Renata Monteiro de Almeida, Alexandre Guimarães Vasconcellos

Resumo


O mecanismo “mailbox” adveio para operacionalizar a transição das legislações de propriedade industrial consoante o Acordo TRIPS no que tange à concessão de patentes para produtos farmacêuticos. Na nova lei estipulou-se como prazo de vigência dessas patentes o prazo máximo de vinte anos. No entanto, o INPI aplicou a estes casos prazo de vigência de dez anos a contar da concessão da patente, o que resultou, na prática, em um período de mais de vinte anos de privilégio.
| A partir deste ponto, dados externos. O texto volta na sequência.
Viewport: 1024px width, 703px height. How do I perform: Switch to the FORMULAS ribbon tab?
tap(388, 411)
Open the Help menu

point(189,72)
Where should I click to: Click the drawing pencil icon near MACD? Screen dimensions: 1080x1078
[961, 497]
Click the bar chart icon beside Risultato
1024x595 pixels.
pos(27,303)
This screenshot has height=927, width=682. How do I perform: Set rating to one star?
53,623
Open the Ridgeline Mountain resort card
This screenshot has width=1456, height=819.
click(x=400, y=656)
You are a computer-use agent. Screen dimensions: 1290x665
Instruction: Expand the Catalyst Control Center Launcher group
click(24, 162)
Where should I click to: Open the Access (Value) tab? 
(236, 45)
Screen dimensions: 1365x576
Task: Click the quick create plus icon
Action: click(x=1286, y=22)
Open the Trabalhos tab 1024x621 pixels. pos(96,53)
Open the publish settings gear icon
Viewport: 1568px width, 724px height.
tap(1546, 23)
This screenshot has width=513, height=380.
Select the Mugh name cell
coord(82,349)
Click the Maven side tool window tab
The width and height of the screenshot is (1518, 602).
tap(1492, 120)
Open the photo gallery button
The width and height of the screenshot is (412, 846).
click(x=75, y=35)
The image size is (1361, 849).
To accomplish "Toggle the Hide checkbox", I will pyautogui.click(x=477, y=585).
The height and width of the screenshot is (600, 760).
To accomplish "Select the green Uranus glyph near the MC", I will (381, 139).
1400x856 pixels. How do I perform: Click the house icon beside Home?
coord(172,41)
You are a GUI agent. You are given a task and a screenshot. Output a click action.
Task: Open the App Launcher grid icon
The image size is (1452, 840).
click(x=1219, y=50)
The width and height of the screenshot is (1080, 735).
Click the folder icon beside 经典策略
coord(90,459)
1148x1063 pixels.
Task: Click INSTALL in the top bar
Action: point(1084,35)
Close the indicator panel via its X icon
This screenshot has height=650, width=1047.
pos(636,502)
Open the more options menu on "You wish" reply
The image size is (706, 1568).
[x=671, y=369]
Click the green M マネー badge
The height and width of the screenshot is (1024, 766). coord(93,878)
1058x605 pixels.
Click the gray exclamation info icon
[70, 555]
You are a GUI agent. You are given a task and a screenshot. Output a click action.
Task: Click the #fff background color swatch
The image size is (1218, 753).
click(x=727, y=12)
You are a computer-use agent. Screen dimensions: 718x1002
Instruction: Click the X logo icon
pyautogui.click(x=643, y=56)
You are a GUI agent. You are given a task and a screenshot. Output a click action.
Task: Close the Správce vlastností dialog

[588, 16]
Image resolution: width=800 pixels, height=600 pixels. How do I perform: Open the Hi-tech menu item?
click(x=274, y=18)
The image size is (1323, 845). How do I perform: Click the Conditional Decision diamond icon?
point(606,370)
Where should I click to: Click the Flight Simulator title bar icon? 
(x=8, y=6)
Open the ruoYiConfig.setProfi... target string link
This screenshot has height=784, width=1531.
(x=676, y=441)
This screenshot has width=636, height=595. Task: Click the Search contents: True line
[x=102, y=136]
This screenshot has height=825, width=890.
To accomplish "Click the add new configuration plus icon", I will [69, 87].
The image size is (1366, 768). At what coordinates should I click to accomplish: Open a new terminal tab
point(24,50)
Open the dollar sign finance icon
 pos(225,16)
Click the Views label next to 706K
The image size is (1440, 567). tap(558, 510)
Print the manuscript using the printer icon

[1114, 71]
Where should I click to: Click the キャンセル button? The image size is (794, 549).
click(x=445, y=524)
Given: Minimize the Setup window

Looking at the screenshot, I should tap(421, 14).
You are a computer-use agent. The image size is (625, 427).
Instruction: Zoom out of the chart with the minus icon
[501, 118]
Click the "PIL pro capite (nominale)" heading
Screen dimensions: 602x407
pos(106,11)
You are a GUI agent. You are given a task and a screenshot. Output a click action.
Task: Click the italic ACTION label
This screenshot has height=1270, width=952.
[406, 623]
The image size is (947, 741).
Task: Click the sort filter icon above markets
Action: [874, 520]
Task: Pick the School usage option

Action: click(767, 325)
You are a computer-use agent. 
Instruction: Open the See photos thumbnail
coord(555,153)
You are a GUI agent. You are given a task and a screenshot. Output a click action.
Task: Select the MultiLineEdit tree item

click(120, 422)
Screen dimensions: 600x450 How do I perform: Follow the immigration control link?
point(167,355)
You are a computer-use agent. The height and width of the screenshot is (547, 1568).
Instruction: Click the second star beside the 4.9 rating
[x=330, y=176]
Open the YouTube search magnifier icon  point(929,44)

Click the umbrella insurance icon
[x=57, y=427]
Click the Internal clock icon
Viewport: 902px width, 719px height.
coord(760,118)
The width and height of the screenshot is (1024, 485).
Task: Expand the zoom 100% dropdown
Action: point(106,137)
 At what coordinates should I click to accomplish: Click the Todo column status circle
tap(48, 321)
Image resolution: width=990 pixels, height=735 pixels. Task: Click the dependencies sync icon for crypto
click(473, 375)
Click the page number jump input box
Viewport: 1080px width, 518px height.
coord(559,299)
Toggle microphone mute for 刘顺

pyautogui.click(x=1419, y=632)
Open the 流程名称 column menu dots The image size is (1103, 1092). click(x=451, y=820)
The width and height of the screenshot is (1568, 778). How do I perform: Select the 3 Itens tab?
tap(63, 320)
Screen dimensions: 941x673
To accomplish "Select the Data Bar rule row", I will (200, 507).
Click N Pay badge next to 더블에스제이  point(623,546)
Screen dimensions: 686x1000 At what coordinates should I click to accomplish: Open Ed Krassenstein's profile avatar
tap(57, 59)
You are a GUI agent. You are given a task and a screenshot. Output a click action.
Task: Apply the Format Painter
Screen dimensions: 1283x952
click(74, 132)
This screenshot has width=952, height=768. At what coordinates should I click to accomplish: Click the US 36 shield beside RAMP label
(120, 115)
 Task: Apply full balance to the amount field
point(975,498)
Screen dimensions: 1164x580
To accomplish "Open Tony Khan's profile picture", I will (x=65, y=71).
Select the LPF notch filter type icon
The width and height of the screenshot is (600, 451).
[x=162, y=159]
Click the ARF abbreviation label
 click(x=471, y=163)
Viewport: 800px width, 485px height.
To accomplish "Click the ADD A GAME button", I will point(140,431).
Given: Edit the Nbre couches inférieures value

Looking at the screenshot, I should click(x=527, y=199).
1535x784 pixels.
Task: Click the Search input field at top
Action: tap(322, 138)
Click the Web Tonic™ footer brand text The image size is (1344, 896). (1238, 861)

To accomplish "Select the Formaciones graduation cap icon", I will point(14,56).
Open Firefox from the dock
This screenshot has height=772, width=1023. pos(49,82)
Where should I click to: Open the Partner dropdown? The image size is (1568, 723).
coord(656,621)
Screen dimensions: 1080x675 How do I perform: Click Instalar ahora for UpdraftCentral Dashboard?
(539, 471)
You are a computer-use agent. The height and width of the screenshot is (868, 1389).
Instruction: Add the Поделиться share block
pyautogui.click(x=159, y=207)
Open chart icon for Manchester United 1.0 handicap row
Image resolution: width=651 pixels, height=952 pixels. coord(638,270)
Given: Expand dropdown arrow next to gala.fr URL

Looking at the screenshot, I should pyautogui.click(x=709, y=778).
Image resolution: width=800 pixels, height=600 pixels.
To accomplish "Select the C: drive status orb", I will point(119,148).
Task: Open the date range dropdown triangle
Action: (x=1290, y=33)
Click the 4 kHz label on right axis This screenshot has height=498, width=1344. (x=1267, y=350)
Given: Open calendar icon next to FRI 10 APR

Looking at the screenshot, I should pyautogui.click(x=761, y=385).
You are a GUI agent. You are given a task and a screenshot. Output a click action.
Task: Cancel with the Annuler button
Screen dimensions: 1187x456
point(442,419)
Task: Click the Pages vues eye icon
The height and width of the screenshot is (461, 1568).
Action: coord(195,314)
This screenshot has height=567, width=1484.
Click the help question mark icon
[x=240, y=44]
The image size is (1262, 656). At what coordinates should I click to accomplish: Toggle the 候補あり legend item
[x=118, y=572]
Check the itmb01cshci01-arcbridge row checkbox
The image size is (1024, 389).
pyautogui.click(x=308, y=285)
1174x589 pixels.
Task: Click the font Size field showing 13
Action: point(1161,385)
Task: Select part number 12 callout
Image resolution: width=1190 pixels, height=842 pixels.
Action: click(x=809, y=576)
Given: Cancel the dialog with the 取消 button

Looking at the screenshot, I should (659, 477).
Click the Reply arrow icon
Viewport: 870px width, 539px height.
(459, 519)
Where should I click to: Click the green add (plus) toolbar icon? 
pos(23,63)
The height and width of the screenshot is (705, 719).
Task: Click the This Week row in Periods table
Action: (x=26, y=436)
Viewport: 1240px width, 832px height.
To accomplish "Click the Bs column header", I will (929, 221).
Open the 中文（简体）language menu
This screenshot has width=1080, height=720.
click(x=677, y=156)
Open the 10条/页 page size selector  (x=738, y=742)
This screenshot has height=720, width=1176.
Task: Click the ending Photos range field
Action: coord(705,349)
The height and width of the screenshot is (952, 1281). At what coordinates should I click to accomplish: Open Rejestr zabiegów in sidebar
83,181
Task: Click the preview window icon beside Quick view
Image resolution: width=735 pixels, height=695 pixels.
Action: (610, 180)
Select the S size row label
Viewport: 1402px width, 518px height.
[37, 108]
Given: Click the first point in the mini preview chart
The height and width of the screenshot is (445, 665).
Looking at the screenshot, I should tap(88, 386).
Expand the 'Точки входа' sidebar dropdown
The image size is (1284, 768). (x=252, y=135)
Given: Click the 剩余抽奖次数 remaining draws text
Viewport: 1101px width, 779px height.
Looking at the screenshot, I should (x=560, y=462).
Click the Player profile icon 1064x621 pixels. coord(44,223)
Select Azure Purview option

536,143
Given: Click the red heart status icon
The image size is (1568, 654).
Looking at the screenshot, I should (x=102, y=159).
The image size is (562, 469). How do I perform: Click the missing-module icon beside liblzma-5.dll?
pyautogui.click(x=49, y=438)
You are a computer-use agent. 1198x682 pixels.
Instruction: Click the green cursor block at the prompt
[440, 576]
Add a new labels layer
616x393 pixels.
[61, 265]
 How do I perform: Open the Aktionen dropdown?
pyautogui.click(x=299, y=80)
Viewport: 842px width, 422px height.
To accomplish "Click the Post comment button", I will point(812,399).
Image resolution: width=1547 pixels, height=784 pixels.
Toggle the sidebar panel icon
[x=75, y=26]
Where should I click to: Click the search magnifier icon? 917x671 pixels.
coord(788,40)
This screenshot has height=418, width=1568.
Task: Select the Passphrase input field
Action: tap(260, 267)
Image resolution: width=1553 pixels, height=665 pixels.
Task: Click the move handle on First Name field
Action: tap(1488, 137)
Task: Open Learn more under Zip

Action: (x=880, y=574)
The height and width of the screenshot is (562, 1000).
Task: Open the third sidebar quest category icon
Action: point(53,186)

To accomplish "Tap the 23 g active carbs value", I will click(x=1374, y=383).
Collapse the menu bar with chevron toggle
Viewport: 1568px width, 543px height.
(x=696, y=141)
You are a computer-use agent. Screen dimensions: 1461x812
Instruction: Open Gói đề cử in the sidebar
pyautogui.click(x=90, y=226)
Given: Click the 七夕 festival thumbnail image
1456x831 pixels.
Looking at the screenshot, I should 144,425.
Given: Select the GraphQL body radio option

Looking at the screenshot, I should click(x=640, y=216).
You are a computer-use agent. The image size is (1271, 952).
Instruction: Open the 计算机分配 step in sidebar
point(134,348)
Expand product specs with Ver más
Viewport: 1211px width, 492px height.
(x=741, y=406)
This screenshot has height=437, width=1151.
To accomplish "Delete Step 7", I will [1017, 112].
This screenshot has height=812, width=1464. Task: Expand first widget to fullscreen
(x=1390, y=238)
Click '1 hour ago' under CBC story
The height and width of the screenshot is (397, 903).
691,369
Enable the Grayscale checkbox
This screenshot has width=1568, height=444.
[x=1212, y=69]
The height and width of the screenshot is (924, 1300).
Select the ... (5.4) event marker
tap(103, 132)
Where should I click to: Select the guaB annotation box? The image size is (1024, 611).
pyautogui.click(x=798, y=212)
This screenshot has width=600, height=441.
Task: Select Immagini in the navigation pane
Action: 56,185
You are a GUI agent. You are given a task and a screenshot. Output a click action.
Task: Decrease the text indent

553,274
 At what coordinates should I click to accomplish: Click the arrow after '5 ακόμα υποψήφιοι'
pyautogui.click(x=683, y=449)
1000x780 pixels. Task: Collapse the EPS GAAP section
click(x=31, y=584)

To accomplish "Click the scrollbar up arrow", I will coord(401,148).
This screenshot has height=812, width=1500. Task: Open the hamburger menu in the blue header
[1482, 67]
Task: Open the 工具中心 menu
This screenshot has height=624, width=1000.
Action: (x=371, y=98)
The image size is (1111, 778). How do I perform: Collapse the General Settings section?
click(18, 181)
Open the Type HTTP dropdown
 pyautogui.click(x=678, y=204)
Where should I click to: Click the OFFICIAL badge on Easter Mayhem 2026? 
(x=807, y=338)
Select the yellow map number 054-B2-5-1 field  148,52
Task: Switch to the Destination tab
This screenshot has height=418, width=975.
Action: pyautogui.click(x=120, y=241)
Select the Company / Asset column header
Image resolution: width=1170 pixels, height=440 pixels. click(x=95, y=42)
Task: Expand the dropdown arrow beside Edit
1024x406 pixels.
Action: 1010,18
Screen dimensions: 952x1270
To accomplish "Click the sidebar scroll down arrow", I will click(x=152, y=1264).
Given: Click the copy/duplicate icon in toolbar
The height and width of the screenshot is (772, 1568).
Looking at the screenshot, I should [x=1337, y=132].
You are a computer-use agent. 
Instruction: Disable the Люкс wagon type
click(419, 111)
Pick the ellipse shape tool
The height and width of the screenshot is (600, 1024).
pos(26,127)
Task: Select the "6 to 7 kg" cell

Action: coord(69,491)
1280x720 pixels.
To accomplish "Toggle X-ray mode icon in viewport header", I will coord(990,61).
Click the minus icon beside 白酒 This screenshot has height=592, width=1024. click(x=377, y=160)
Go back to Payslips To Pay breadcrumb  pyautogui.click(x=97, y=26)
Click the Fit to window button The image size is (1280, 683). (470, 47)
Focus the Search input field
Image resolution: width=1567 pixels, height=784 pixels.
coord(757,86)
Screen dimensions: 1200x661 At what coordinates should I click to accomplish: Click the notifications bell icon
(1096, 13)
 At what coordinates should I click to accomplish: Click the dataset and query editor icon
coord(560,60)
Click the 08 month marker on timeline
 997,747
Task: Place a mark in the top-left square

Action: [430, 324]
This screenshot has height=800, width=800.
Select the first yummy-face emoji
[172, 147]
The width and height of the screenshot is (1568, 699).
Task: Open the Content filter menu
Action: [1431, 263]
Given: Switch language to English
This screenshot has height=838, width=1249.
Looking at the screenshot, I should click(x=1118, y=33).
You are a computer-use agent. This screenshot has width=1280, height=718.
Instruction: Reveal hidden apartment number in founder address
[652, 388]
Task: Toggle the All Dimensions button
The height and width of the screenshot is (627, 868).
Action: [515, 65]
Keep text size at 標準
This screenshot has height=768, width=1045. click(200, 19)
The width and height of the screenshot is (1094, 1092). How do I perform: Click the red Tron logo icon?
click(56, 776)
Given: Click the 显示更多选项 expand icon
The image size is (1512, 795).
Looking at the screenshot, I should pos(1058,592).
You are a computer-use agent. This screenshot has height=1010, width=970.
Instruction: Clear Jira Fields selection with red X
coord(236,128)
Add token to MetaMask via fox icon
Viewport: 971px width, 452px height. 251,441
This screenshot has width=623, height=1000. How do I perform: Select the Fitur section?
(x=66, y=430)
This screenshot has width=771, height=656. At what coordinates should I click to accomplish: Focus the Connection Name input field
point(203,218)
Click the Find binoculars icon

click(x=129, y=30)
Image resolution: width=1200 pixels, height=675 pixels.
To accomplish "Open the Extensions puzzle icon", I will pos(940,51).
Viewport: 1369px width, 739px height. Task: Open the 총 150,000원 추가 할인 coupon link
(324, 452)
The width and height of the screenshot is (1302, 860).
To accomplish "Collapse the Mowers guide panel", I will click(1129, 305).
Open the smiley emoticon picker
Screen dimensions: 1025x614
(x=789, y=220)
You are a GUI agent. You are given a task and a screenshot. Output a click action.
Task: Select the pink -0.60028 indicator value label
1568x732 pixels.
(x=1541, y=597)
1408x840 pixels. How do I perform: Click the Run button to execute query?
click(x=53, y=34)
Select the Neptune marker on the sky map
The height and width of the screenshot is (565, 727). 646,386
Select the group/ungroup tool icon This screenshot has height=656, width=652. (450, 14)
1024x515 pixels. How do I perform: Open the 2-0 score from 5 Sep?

Percebendo o problema gerado, o INPI ingressou com ação de nulidade em face dos titulares dessas patentes para que, em última análise, a vigência fosse restrita a vinte anos. Neste trabalho objetivou-se analisar a trajetória administrativa e judicial do pedido de patente “mailbox” PI9607851-0 – combinação terapêutica para o tratamento de HIV/AIDS – para debater as diferenças doutrinárias quanto à vigência dessa patente à luz da saúde pública.